Posted on December, 02 2011

Head of the General Secretariat of the Presidency of the Republic, Minister Gilberto Carvalho meets Comitê Brasil representatives and declares that President Dilma will veto any draft Forest Law reform bill provisions promoting amnesty or deforestation. 
 Head of the General Secretariat of the Presidency of the Republic, Minister Gilberto Carvalho meets Comitê Brasil representatives and declares that President Dilma will veto any draft Forest Law reform bill provisions promoting amnesty or deforestation.

Brasilia, Brazil - On Tuesday (Nov. 29), a 26-member group from the Comitê Brasil in Defence of the Forests was received by the Head of the General Secretariat of the Presidency of the Republic, Minister Gilberto Carvalho and handed in a petition with 1.5 million signatures of Brazilian people against the proposed alterations to the Forest Law. The group also called on President of the Republic Dilma Rousseff to abide by the formal commitments she made during her presidential campaign to veto any legal provision in the new legislation that promoted amnesty for those that have undertaken illegal deforestation or that might encourage new waves of deforestation. The meeting took place while thousands of people were conducting a demonstration in defence of the Brazilian forests on the lawns in front of the National Congress and the Três Poderes square nearby.

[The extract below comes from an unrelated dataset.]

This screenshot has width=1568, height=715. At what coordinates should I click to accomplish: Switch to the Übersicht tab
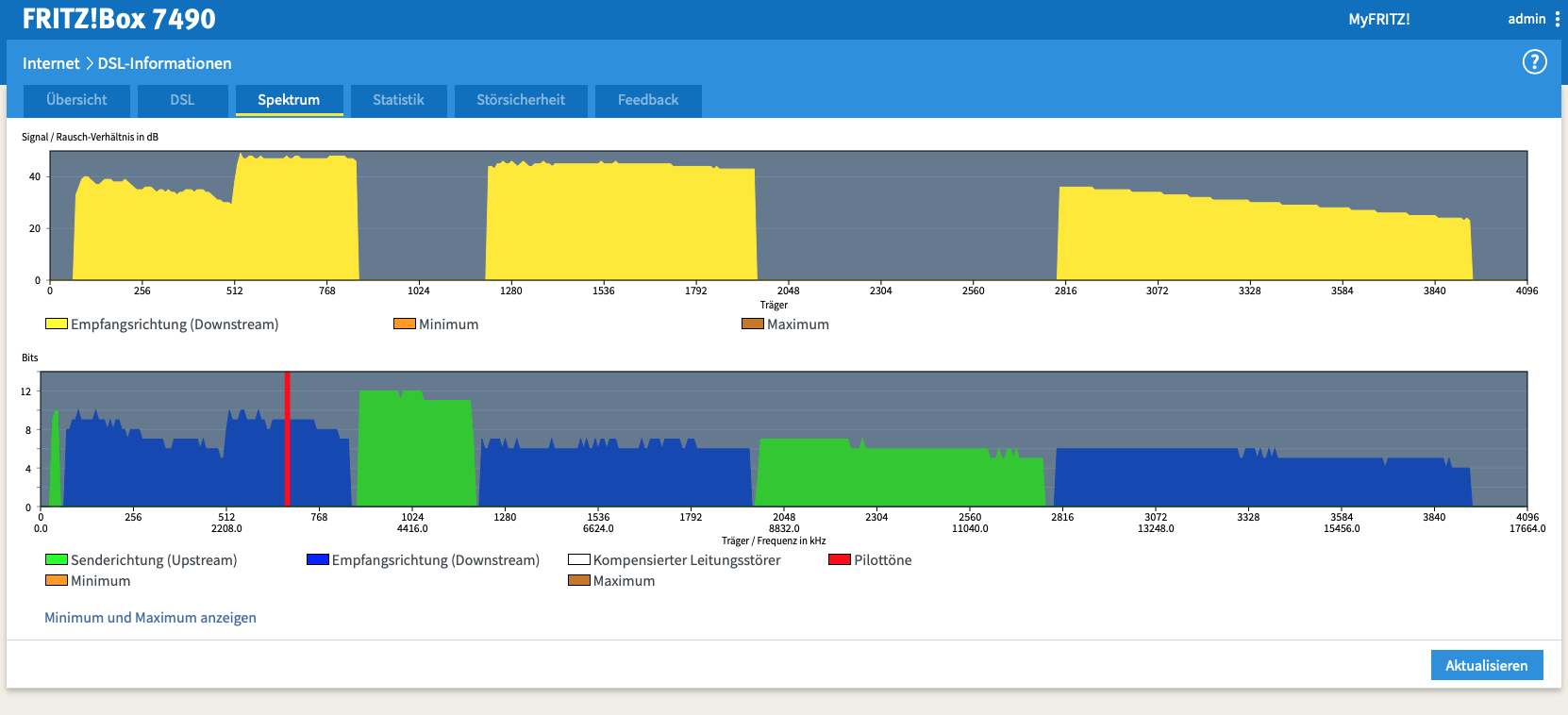(76, 100)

The current text, already approved by the Senate Environment Committee and soon to go before a full session of the Senate, amnesties environmental crimes committed up until July 2008 and reduces the dimensions of Permanent Protection and obligatory Legal Reserve areas of natural vegetation. According to Comitê Brasil members that took part in the meeting, Gilberto Carvalho stressed that the President habitually fulfils her commitments and can be expected to veto those legal provisions that purport to pardon acts of illegal deforestation or offer any kind of stimulus to new waves of deforestation.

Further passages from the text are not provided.